* [PROBLEM TO SOLVE] Locate the line that contains "Events (722, 131)" in the entries below, then repeat it and every following line through the line that contains "Newsletter (550, 138)", exactly, and no others.

* [MATERIAL FOR THIS EXERCISE]
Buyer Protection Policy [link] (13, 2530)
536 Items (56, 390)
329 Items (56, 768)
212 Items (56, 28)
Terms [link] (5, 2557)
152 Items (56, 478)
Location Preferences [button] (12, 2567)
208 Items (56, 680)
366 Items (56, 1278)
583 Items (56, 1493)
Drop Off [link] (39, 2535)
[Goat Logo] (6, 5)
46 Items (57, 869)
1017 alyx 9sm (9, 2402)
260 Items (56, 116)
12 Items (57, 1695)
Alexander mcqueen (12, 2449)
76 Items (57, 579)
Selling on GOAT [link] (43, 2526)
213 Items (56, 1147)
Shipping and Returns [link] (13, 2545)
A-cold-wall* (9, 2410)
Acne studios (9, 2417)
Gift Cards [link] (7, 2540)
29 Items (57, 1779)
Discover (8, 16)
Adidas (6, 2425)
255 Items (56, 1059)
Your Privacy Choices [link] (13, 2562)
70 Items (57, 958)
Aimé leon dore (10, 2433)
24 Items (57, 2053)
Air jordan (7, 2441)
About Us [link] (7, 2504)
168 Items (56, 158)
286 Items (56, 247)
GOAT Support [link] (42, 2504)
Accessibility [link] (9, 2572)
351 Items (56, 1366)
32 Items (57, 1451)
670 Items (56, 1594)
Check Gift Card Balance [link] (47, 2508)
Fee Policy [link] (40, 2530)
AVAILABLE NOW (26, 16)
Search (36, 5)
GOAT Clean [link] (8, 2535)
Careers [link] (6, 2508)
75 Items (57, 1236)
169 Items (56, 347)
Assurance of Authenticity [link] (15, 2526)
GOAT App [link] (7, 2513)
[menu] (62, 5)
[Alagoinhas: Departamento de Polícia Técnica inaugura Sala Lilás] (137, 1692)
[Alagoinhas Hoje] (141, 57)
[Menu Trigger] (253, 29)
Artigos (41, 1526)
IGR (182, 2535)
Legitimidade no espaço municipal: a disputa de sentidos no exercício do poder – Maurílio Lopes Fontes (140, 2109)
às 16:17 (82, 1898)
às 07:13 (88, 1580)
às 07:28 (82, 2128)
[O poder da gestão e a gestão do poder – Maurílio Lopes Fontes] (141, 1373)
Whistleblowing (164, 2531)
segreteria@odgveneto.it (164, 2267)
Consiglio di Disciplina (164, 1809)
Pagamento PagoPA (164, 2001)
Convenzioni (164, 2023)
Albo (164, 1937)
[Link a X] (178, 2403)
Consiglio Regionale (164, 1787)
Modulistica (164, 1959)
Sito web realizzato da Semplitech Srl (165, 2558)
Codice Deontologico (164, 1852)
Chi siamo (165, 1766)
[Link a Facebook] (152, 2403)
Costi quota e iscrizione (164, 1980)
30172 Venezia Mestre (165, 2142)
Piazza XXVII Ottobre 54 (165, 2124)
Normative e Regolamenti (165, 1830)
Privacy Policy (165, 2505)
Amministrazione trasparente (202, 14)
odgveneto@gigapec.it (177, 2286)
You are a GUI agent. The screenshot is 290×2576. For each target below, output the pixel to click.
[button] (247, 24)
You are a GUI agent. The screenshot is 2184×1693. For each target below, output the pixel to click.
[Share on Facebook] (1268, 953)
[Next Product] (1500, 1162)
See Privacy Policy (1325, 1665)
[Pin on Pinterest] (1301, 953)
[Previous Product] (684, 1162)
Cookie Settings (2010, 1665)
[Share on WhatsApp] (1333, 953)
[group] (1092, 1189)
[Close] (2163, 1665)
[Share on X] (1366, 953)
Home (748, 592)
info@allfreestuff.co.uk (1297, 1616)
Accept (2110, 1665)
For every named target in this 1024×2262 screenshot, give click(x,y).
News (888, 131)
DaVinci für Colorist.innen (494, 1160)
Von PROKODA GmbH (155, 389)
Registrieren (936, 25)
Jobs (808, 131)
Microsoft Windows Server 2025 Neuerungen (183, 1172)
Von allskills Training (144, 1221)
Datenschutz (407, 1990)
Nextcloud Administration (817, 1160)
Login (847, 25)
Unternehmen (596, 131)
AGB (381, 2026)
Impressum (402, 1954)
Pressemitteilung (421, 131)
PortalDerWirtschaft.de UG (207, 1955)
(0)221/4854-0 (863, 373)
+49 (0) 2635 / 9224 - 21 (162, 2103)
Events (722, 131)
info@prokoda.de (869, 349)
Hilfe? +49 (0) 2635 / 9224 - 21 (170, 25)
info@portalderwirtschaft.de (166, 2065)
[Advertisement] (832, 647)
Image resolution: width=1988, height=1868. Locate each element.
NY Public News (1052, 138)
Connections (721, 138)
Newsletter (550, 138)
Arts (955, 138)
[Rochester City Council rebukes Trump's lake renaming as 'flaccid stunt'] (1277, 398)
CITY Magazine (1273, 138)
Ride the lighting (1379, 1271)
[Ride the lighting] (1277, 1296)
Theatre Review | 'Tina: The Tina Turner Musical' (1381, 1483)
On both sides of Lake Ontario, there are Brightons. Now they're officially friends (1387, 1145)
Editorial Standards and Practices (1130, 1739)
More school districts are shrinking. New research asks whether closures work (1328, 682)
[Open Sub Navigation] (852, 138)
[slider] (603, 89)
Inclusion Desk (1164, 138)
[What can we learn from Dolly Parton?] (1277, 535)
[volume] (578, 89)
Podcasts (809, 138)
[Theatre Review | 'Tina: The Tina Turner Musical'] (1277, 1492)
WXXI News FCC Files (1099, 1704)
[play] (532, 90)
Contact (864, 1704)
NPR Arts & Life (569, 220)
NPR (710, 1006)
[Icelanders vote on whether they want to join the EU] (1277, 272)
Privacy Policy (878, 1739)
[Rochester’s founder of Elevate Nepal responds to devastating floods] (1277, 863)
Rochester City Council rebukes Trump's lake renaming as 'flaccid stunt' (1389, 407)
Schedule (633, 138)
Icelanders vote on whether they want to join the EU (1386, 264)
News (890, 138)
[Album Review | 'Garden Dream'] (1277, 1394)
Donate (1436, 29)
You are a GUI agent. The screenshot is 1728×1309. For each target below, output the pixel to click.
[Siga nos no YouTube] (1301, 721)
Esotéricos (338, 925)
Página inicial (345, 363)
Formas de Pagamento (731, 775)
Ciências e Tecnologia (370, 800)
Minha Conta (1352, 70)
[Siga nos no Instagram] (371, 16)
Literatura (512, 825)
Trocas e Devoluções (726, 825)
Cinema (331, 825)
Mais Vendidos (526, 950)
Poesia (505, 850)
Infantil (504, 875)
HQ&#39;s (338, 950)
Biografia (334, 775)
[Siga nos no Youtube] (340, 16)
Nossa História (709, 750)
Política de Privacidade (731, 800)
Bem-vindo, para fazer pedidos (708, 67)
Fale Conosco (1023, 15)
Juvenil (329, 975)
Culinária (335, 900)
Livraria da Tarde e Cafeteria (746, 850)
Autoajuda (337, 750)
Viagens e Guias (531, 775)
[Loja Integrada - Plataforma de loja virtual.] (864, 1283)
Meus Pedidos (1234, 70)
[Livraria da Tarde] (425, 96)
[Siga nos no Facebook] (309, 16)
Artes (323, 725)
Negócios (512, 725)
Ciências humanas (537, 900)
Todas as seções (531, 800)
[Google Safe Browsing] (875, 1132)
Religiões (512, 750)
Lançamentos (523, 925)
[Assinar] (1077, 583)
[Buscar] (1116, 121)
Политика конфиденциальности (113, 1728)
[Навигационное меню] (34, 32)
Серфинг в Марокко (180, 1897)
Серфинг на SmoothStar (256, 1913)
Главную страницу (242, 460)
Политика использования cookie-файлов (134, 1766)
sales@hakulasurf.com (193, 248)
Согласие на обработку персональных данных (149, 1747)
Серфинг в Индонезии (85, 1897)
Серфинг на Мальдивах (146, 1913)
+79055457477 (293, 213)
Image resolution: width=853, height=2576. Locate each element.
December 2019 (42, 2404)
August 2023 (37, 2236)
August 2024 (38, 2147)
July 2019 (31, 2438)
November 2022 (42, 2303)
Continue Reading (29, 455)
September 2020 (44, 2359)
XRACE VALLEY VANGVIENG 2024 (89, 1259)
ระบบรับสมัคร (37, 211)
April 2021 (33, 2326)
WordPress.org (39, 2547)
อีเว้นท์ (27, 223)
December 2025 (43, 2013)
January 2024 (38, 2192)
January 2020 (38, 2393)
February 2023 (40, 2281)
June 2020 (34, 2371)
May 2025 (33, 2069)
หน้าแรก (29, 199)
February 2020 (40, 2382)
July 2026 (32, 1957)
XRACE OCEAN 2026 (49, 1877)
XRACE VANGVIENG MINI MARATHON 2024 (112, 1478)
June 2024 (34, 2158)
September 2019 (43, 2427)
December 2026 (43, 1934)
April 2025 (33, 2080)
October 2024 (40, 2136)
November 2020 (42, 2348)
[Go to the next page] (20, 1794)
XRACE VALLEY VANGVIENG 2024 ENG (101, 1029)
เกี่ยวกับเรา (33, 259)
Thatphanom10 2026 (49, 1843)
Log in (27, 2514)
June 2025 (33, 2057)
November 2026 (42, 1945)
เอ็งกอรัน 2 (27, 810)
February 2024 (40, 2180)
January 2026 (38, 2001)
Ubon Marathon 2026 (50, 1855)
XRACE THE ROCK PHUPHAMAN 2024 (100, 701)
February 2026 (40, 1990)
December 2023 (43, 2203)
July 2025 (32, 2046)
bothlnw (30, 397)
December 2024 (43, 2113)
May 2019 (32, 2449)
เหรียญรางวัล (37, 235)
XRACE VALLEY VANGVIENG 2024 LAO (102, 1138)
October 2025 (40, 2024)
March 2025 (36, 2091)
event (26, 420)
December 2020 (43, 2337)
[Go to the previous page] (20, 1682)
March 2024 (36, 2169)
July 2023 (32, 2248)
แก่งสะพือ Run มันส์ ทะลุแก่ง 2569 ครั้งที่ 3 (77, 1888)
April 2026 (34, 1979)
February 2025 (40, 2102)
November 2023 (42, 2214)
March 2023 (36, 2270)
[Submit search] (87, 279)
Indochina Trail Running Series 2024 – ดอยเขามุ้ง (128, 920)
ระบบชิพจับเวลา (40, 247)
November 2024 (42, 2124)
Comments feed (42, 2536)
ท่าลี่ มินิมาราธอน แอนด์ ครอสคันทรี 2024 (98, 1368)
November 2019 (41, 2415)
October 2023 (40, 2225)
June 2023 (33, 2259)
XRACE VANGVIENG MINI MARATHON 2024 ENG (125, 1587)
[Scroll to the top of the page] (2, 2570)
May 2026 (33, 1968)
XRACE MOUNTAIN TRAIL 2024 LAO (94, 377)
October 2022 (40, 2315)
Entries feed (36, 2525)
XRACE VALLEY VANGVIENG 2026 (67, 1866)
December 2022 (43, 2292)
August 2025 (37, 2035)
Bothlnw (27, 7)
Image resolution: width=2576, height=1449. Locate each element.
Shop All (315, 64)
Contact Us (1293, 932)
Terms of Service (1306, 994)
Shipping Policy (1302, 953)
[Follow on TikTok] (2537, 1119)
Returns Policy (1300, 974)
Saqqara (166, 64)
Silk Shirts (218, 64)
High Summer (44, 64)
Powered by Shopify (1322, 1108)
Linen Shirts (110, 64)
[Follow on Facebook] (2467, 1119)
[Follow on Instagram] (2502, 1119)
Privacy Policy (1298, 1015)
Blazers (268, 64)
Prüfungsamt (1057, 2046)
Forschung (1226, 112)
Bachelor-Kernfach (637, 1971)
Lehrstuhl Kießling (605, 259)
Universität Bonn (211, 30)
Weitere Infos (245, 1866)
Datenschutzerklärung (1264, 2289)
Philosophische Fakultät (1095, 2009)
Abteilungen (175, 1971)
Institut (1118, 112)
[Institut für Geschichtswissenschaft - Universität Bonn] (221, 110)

* [RESULT]
Events (722, 131)
info@prokoda.de (869, 349)
Hilfe? +49 (0) 2635 / 9224 - 21 (170, 25)
info@portalderwirtschaft.de (166, 2065)
[Advertisement] (832, 647)
Image resolution: width=1988, height=1868. Locate each element.
NY Public News (1052, 138)
Connections (721, 138)
Newsletter (550, 138)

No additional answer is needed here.